§ **Brano da leggere**
++++++
In questo passaggio del documentario di
Wenders sta nascosta una delle verità del film: Sebastiao è un moderno discepolo di Cristo che si muove tra i
derelitti, i perseguitati, gli afflitti e i poveri, che scende nell’inferno dei
conflitti, della barbarie umana a catturare la luce con la sua macchina
fotografica, per poi portare, da bravo discepolo, la luce stessa al Mondo per
rivelare gli orrori umani tenuti talvolta nascosti.
Il film si apre proprio sul
concetto di fotografia che unisce le idee di Foto (luce) e di grafia
(scrittura) e Sebastiao, proprio come i discepoli, si sente luce del mondo e
sul mondo fa egli stesso luce. Non si accende una lucerna per metterla sotto il
moggio, così le fotografie di Sebastiao diventano progetti da mostrare al mondo
perché questo si ravveda della crudeltà e della violenza che racchiude. Gli
uomini che Salgado fotografa (e che lui ama e rispetta, come si rende conto
Wenders) sono il sale della Terra, ma anche Salgado stesso è il sale della
Terra, prima osservatore e testimone quasi inerte, poi protagonista con la sua
fazenda brasiliana che rianima, a cui fa riprendere vita e che, nel suo piccolo
grande miracolo (la rinascita della foresta) dona nuova speranza al Mondo.
++++++
§ **Dati forniti**
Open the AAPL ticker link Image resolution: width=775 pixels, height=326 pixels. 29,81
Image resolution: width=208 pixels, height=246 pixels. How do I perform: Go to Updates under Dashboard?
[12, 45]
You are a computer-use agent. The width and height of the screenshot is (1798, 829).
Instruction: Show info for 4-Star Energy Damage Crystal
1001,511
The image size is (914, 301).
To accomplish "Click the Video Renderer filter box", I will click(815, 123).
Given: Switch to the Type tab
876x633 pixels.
++++++
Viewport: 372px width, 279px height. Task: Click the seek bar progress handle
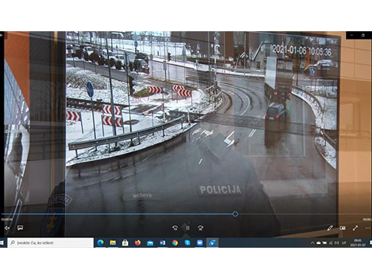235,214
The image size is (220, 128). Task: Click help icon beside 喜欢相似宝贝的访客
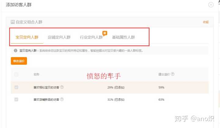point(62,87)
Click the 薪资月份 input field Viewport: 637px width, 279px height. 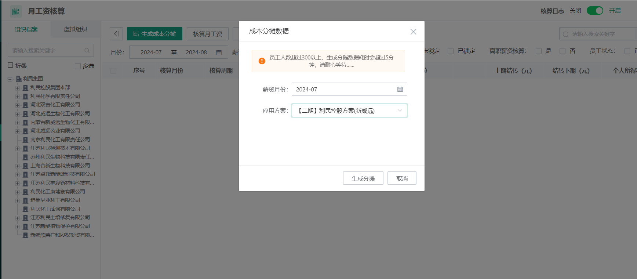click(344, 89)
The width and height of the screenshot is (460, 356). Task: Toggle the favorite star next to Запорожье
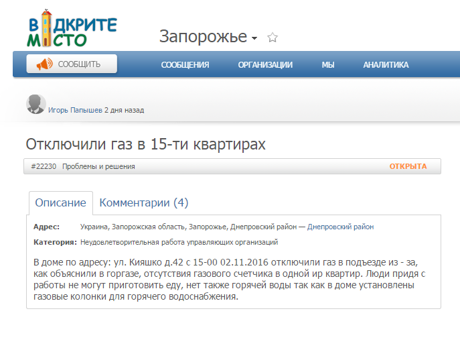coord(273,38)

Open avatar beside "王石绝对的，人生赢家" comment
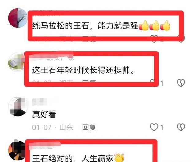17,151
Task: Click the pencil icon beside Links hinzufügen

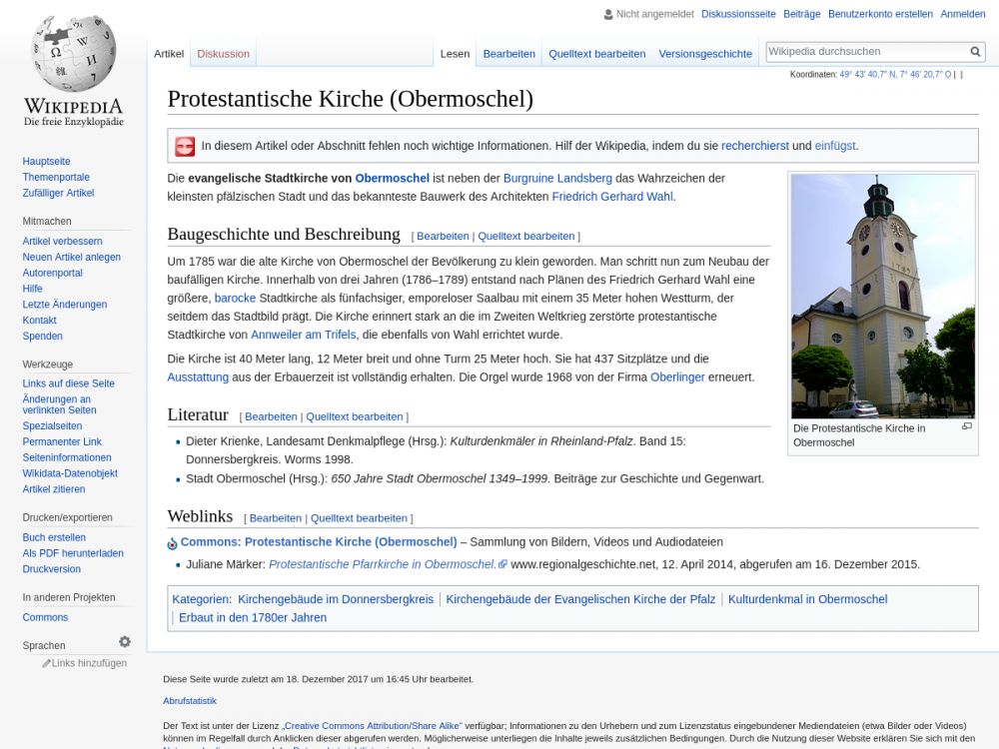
++++++
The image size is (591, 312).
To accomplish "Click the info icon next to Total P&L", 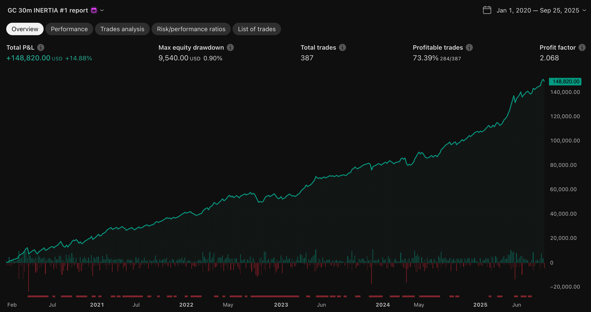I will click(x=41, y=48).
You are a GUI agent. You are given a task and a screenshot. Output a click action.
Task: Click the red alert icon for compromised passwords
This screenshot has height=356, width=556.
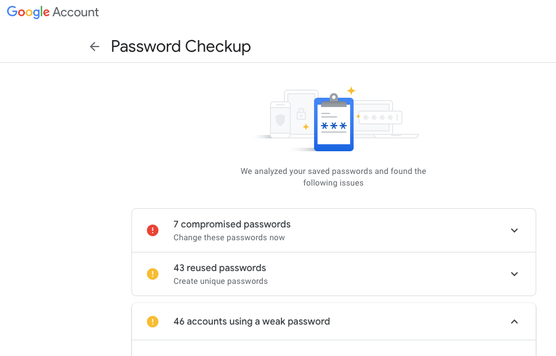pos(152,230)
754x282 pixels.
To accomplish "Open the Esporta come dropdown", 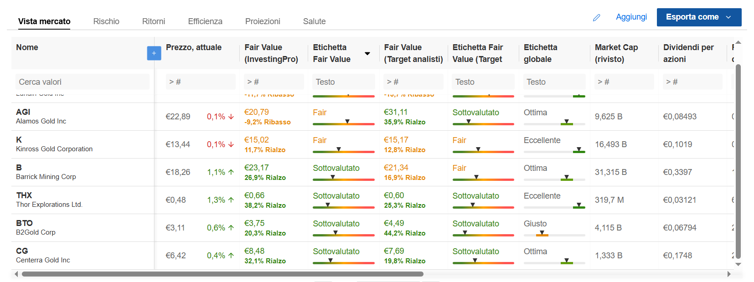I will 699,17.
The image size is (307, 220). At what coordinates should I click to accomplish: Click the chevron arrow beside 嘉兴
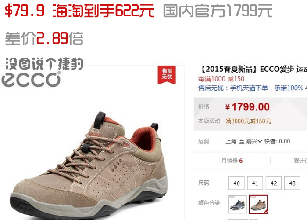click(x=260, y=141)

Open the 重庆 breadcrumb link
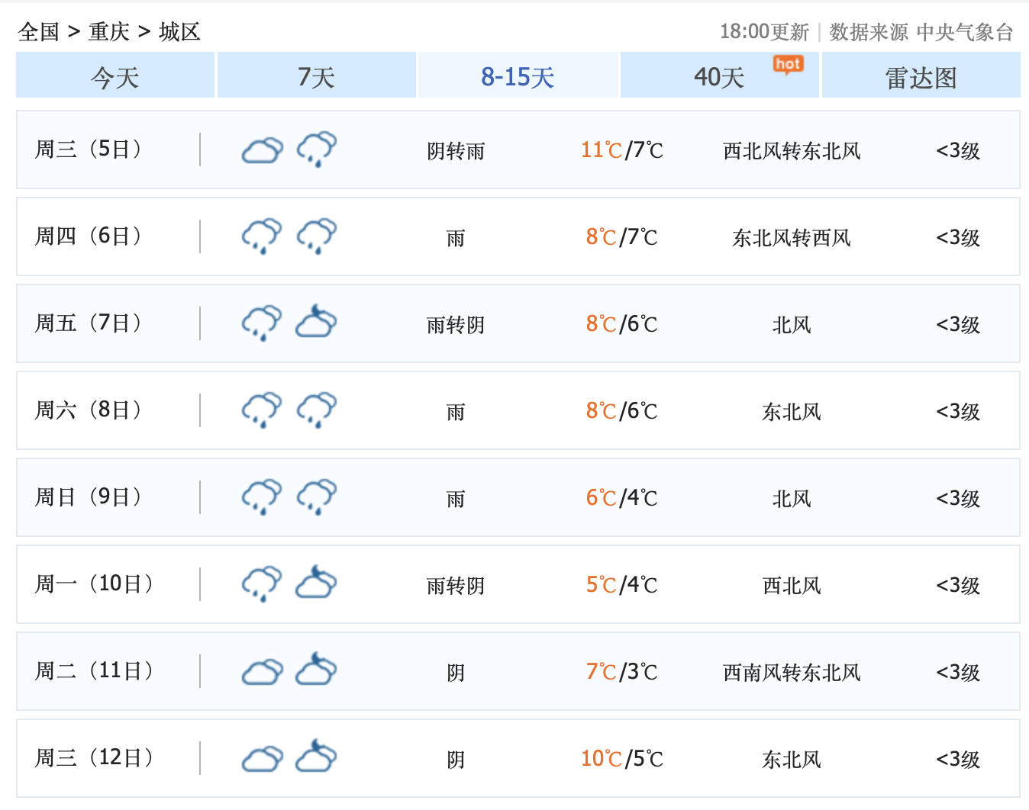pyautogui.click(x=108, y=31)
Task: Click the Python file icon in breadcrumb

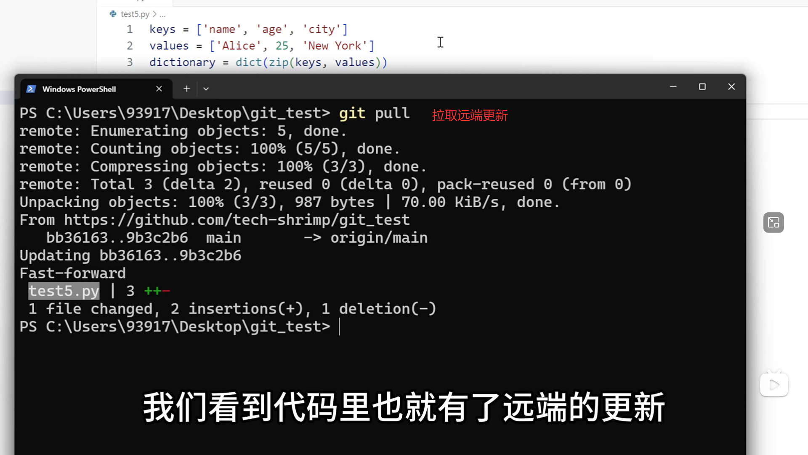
++++++
§ **Metti in pratica**
1 - Aggiorna il brano sul documentario di Wenders riscrivendo tutto il tratto che va da "Il film si apre" giù fino a "speranza al Mondo.", con "lampada" al posto di "lucerna".
2 - Nel brano sul documentario di Wenders, perché le fotografie di Sebastiao diventano progetti da mostrare al mondo? Spiegalo in una, due o tre frasi.
3 - Prosegui il brano sul documentario di Wenders dal punto in cui si interrompe.

§ **Risultati delle attività**
1 -
Il film si apre proprio sul
concetto di fotografia che unisce le idee di Foto (luce) e di grafia
(scrittura) e Sebastiao, proprio come i discepoli, si sente luce del mondo e
sul mondo fa egli stesso luce. Non si accende una lampada per metterla sotto il
moggio, così le fotografie di Sebastiao diventano progetti da mostrare al mondo
perché questo si ravveda della crudeltà e della violenza che racchiude. Gli
uomini che Salgado fotografa (e che lui ama e rispetta, come si rende conto
Wenders) sono il sale della Terra, ma anche Salgado stesso è il sale della
Terra, prima osservatore e testimone quasi inerte, poi protagonista con la sua
fazenda brasiliana che rianima, a cui fa riprendere vita e che, nel suo piccolo
grande miracolo (la rinascita della foresta) dona nuova speranza al Mondo.

2 - Le fotografie di Sebastiao diventano progetti da mostrare al mondo perché questo si ravveda della crudeltà e della violenza che racchiude.

3 -
Ci
sono momenti quasi francescani e panteistici nel percorso del fotografo che,
nella sua ultima fase, l’abbandono della fotografia sociale per un’arte votata
alla contemplazione della Natura, lo vedono protagonista di una presa di
coscienza assoluta in cui egli si sente amico di una balena, entra in
confidenza con un gorilla, ammira la saggezza di una tartaruga. Deluso, forse,
dalla barbarie dell’umanità (l’uomo, per sua stessa definizione, è il più
feroce degli animali),
Salgado torna alla Genesi (significativo titolo del suo
ultimo progetto) del Mondo per cercare di ritrovare quell’armonia perduta con
il creato. Ecco allora che si inoltra in luoghi non antropizzati, non toccati
dall’uomo se non in maniera marginale (come nelle lande artiche con i Nemeth o
nella foresta amazzonica con una tribù semi primitiva) per ritrovare la
coscienza del suo essere natura dentro la Natura, del suo essere come gli
insetti e gli alberi pronto a concludere il ciclo della vita là dove era
iniziato (nella sua amata proprietà nella foresta brasiliana ribattezzata Instituto
Terra).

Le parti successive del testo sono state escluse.